*** Data to process ***
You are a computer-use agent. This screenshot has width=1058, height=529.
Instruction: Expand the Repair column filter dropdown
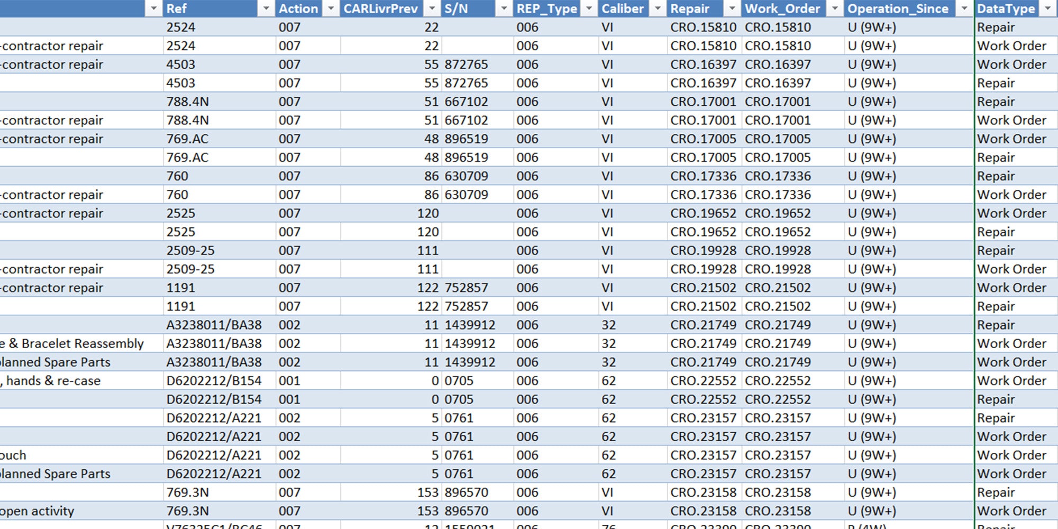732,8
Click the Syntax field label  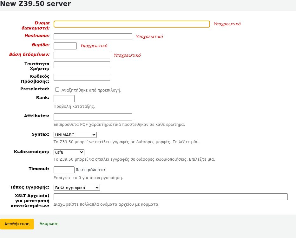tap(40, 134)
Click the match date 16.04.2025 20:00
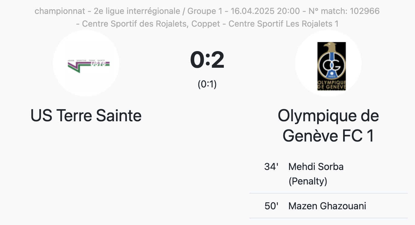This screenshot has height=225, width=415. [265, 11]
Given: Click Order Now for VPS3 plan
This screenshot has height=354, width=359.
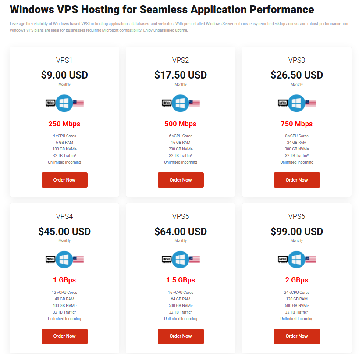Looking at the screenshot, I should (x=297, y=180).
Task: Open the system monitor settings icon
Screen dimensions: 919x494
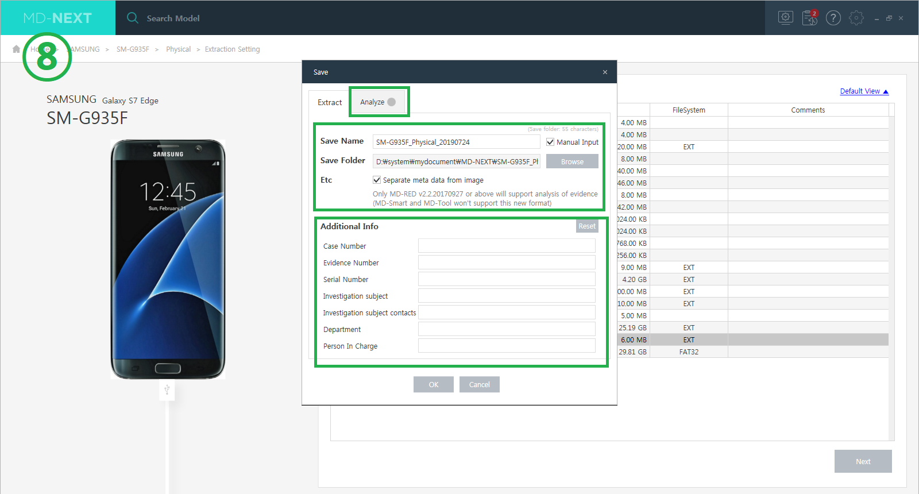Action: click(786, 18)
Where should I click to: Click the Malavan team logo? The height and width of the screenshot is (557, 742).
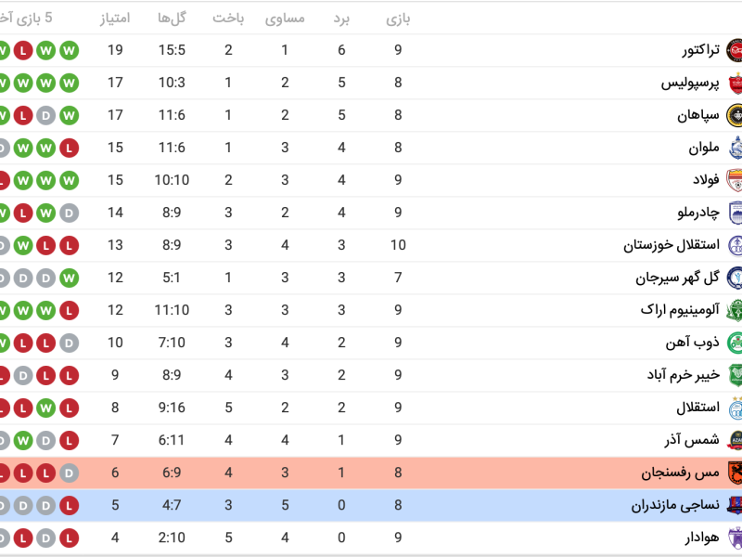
*** End of Data to process ***
* [Task instructions]
In the data above, the line containing "Given: Click Order Now for VPS3 plan" and all lines after it are to be reproduced exactly, leaving out the pictures.

* [Result of this task]
Given: Click Order Now for VPS3 plan
This screenshot has height=354, width=359.
Looking at the screenshot, I should (x=297, y=180).
Task: Open the system monitor settings icon
Screen dimensions: 919x494
Action: click(786, 18)
Where should I click to: Click the Malavan team logo? The height and width of the screenshot is (557, 742).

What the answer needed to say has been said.